Now that voters are presumed to have overwhelmingly re-elected him, Mayor Gavin Newsom has a tough act to follow — his own.
The Democrat who made worldwide headlines when he opened City Hall to same-sex weddings six weeks into his first term acknowledged the expectations surrounding his second when he told supporters his agenda includes initiatives no less daring.
“One thing I know about San Francisco politics is the voters want to see you sweat. There is no having made it,” the mayor said during his victory speech Tuesday night. “I will continue to generate ideas that transcend our city, … to be more bold, to take more risks.”
But according to local political observers, the real job confronting Newsom, particularly if he has ambitions for higher office, may be eschewing attention-generating moves in favor of the day-to-day drudgery of municipal government, such as cleaning up the streets and addressing crime.
“Anybody that's a serious observer of politics would place Gavin Newsom in the A-list of talent. … He is a brand that people want to buy,” said John Whitehurst, a Democratic political consultant in San Francisco. “But when you go to the next level, or if he wants to approach the next level, there is only one question remaining for Gavin Newsom, which is: Can he deliver and can he manage and can he show himself to be a chief executive?”
Newsom easily bested 11 challengers that included a colorful cast of characters but no credible rival.
With a little over 54,000 votes for mayor tallied as of Wednesday afternoon – less than a third of the 154,000 ballots election officials estimate were cast in the election – unofficial returns showed Newsom with 72.5 percent of the vote compared to 6.8 percent for flower shop owner Harold Hoogasian, the nonpartisan race's lone Republican.
Quintin Mecke, a public safety advocate endorsed by several elected officials who consider Newsom too conservative, was third, with just under 6 percent.
During the weeks leading up to Tuesday's election, the mayor avoided making many promises. Instead, he highlighted how his administration had tackled hard-core homelessness, managed the city's finances and initiated programs to provide health care for uninsured residents.
Newsom has suggested going forward that he wants to cement San Francisco's reputation as a cutting-edge city with an environmental package that may include a tax based on how many carbon emissions companies generate.
He also plans to launch a bicycle sharing program that would allow public transit users to check out bikes at bus stops and train stations, and has floated the idea of making bus service free as a way of encouraging people to use it.
On other issues, he has already backed a proposal from the Board of Supervisors, the city's lawmaking body, to issue identification cards that would allow illegal immigrants and others to access city services.
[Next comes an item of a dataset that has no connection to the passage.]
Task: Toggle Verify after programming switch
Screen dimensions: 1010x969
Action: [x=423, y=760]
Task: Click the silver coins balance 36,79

He also has pledged to launch an even more aggressive effort to target chronically homeless people and to get them into shelters, substance abuse treatment or long-term housing.
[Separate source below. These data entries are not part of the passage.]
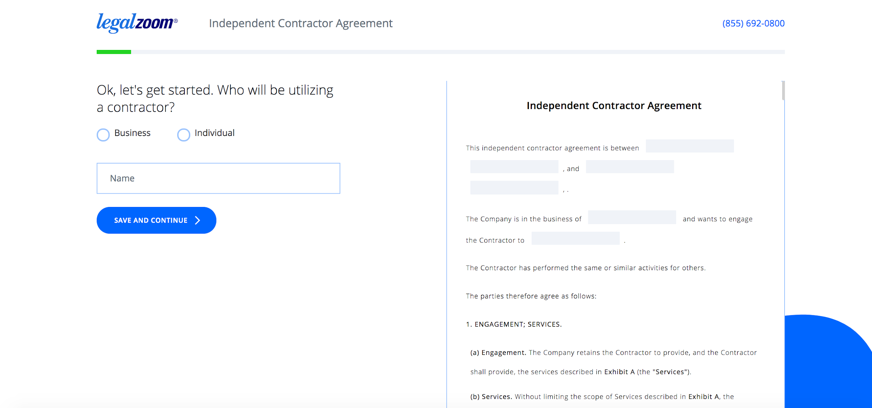
Task: Click the gray unfilled progress bar track
Action: [458, 52]
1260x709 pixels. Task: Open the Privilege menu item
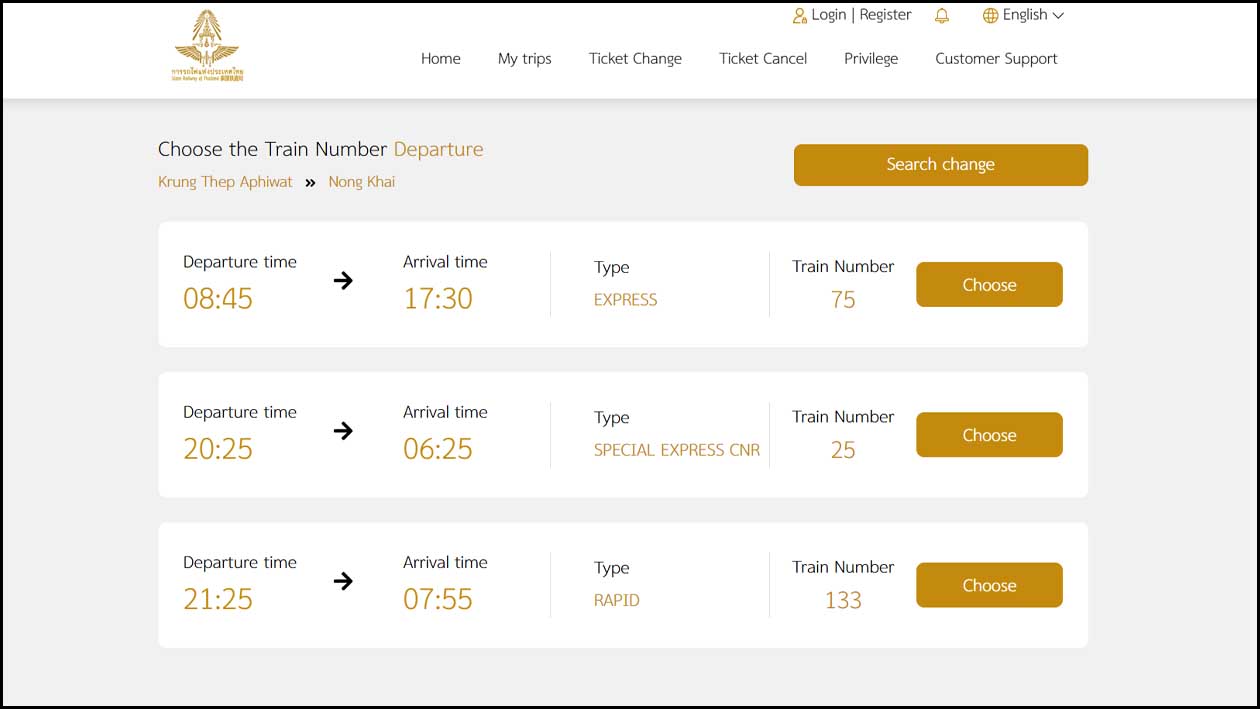870,58
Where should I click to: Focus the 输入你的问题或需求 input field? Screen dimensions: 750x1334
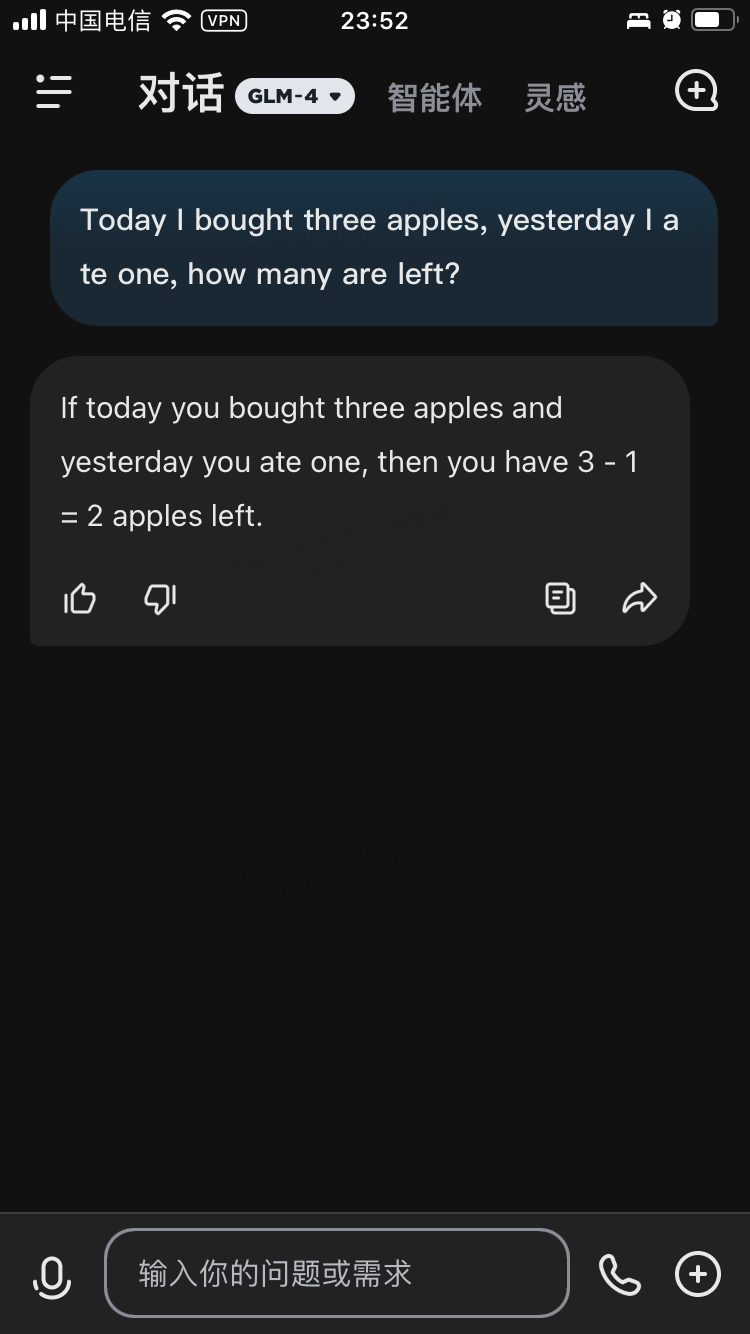(x=337, y=1273)
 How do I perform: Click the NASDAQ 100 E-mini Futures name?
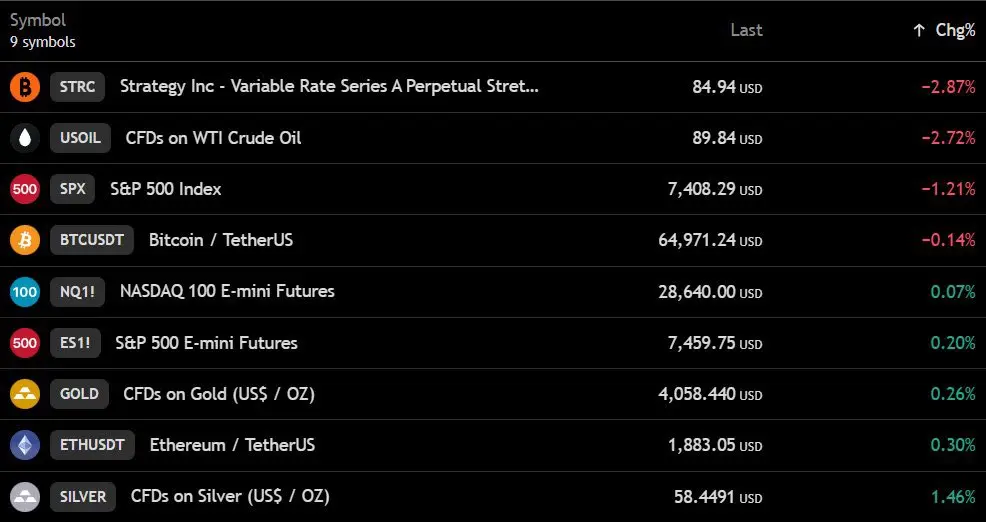227,291
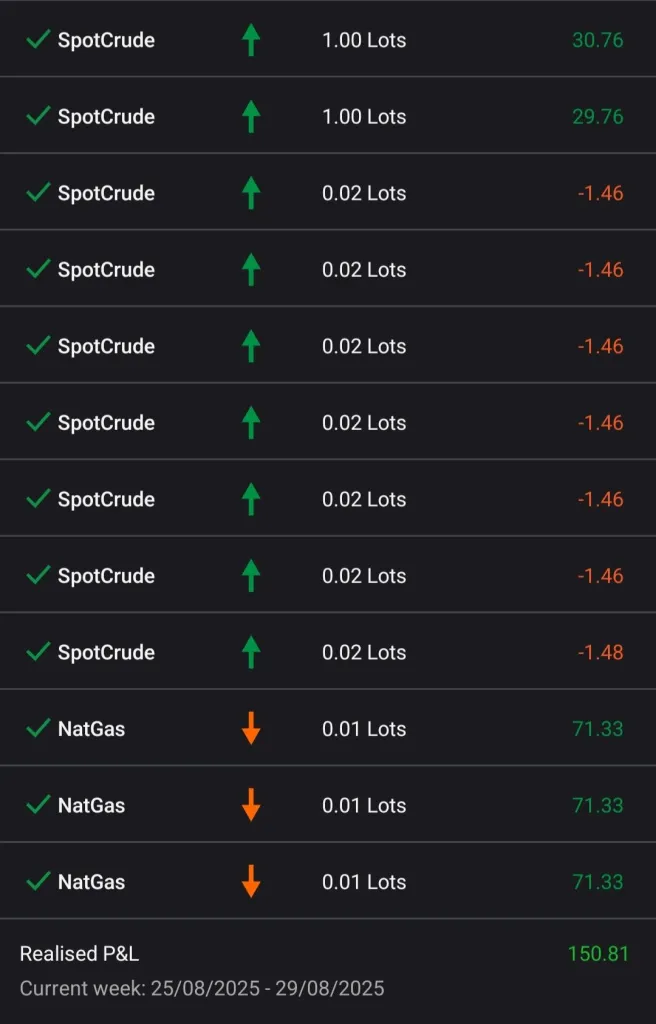The width and height of the screenshot is (656, 1024).
Task: Click SpotCrude name in the -1.48 row
Action: tap(106, 652)
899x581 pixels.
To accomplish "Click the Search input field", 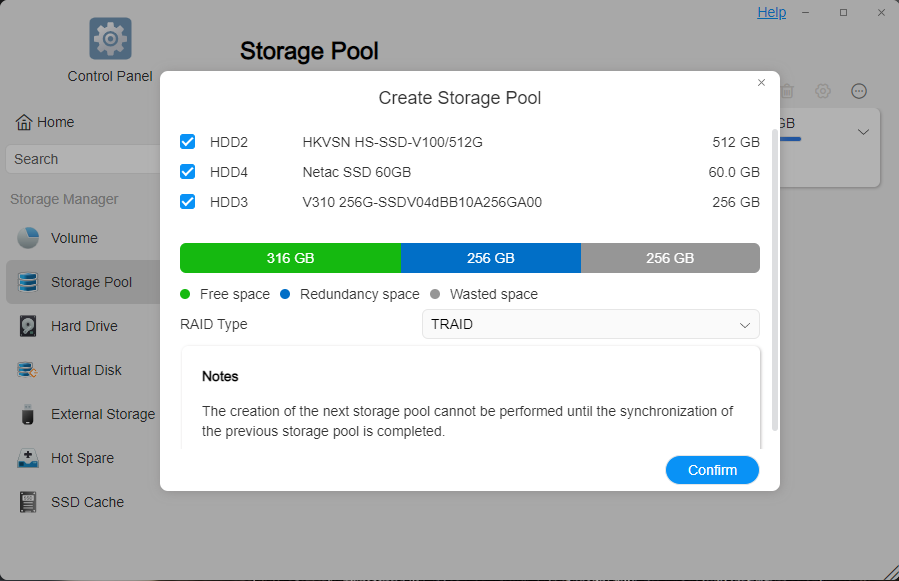I will 83,159.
Taking a get-tough approach on homelessness helped Newsom get elected in 2003, and it remains the issue against which his effectiveness as mayor will be judged four years from now, according to David Latterman, a local political analyst.
It's a dicey position for him because the city's visible homeless population has vexed a succession of mayors, Latterman said. Making progress at this point may require the kind of police intervention Rudy Giuliani employed when he was mayor of New York – tactics that would be politically hard to pull off in liberal San Francisco, he said.
“Let's face it: the visual blight is as bad as ever, and it's beginning to encapsulate San Francisco,” Latterman said. Newsom “will have to start rousting people, he will have to do what every other major city does, but in this city, it's complicated because there are entrenched interests that are interested in keeping the homeless where they are.”
A byproduct of Newsom's intrepidness and natural ease with audiences is that political observers already are speculating about what he may do next. Some see him as a likely gubernatorial contender in 2010, while others say he is well-positioned to succeed Dianne Feinstein in the U.S. Senate, if she retires in 2012.
Either scenario would require the mayor to both continue appealing to San Francisco's left-wing identity while taking steps to assure voters and donors outside the city that he is mainstream enough to represent the nation's most populous state.
“Critics have said he has focused more on governing by press release, making bold pronouncements, and it's their way to cheapen the gay marriage issue, which took the political establishment by storm,” Whitehurst said. “He needs to bury that, and he needs to focus on a few issue areas where he can make a difference and actually deliver on them.”